Easy Buttery Easter or Spring Cookie Press Cookies
Easy and buttery little cookies that you can serve for the spring season, as Easter cookies or sweet little Valentine's Day cookies all made with a cookie press, sprinkles, and baked to crumbly perfection.
Pre-heat oven to 375 degrees. Combine butter and sugar in a large bowl using a mixer on medium speed. Beat together until light in color and fluffy.
Now beat in the egg, vanilla, almond extract, and salt. Now, using a spoon or spatula (or with the mixer on low speed) mix in the flour a little bit at a time until completely incorporated and combined. Dough is finished with it easily pulls away from the side of the bowl.

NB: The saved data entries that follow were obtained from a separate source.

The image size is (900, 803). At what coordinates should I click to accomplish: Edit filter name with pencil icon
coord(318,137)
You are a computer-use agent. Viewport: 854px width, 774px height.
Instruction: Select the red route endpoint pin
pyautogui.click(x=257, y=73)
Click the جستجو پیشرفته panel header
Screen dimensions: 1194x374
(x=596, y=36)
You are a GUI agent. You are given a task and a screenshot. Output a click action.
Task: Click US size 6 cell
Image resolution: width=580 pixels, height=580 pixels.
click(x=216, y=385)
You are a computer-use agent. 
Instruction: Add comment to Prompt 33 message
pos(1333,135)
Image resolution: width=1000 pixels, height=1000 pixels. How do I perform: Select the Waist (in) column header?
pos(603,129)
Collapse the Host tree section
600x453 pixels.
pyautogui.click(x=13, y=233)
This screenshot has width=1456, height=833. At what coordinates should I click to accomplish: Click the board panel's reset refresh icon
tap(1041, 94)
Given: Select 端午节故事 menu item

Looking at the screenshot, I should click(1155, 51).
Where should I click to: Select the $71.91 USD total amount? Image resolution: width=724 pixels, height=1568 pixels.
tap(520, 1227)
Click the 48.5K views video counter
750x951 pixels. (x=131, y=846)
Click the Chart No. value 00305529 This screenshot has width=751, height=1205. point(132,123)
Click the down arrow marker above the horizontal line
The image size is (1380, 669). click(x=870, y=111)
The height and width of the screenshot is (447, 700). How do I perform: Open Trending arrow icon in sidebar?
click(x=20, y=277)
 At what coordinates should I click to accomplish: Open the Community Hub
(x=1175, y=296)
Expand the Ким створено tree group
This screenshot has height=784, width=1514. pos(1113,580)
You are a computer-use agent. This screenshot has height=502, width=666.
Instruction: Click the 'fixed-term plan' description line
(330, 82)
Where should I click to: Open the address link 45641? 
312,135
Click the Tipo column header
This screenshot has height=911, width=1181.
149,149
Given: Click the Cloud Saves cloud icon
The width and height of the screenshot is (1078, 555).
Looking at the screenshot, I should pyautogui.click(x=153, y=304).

Load the cookie dough into your cookie press. (I like to roll mine into a skinny log and slide it in). If needed, refer to your cookie press manual for tips on the best way to do this. Next, choose a design or disk and place on the end of your cookie press and twist on the end cap to seal. (How to do this mostly depends on what style cookie press you have. Once more, refer to manual for specific instructions.)
On a lined baking sheet, press the dough out onto the baking sheet to begin forming your cookies. Press them out about 1 inch apart. Sprinkle them with colorful sanding sugar or sprinkles. Bake in a 375 degree oven for 7 to 10 minutes or until just lightly golden.
Remove from the oven and gently transfer to a cooling rack.